Interviewed here are trustworthy historians and investigators such as cryptid expert Eric Altman, a well-known researcher who I know from his excellent contributions to the long-running Darkness Radio podcast as well as his own paranormal and cryptid news website.  Also presented are local  eyewitnesses to the weirdness including this guy:

"Don't believe me?  Yeah, well, you know, that's just like, uh, your opinion, man."
The documentary outlines the events of the Kecksburg and the odd sightings of creatures that were widely reported across the area.  Among these weird appearance were otherworldly ape-men with glowing eyes.

"Take me to your Charlton Heston, Earth man!"
Floating, glowing, sexually suggestive objects traversing through the forest.

David Bowman incubation in progress.
Rodan-esque thunderbirds soaring across the sky.

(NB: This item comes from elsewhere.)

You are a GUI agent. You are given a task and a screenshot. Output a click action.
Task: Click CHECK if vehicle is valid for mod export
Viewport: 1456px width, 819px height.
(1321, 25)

"Bawk!  Which way to Pittsburgh? BAWWWK!"
Many theories are presented on just why Chestnut Ridge is such a magnet for bizarre phenomena, but few shed any light on the matter and it's just as well because maybe there's things in this world that are better left unsolved and left to the imagination.


THE FINISHER:

I grew up in the Southeastern corner of Arizona and as a kid, I was convinced that my homestead of Cochise County comprised a paranormal geographic rectangle where UFOs, ghosts, demons, nocturnal creatures, and other elusive mysteries found a place to frolic and terrorize.  I had heard all the stories: roadside phantoms thumbing a ride along Interstate 10 on the dusty plains of Willcox in the north; something fanged, hungry, and unnatural roaming the sagebrush desolateness of Benson in the east; strange lights in the skies above the wooded hills along the New Mexico state line to the west; and the sorrowful spirit of a murderous mother forever searching for her lost children along the Mexican border to the south.  Those stories were told to me by a variety of folks from school teachers to spooky aunts to staggering Coors Light-chugging neighbors.  And I ate these scary tales up, man.  I swear most of my childhood was like Stranger Things only with chanklas.  But very much like Stranger Things, it all turned out to be mostly fiction.  Yet today I am still drawn to these stories which now manifest themselves on paranormal reality TV shows and documentaries like Invasion on Chestnut Ridge

Whatever the hell is going on in this part of Pennsylvania appears to be anything but fiction.  Director Seth Breedlove is a prolific documentary filmmaker of paranormal/cryptid subjects.  His Smalltown Monsters production company has released titles on the Mothman, Boggy Creek Monster, and other various mythical critters.  Although the subject matter is fascinating and the eyewitness and expert testimony believable and credible, the overall presentation of the film is rather bland.  The narration is dryly delivered and visual evidence is sparse and questionable.  But the story of what happened in Kecksburg that winter evening in 1965 and the creepy things such as the red-eyed werewolf creatures and the giant birds that may have been side effects of this eerie encounter with something otherworldly, will keep interested viewers riveted.  And maybe that’s enough.  I can’t recommend the film for your Halloween marathon as its slow pace may drag down your spooky night groove.  But those of you who also grew up in a creepy burg or haunted desert wasteland should definitely check this one out.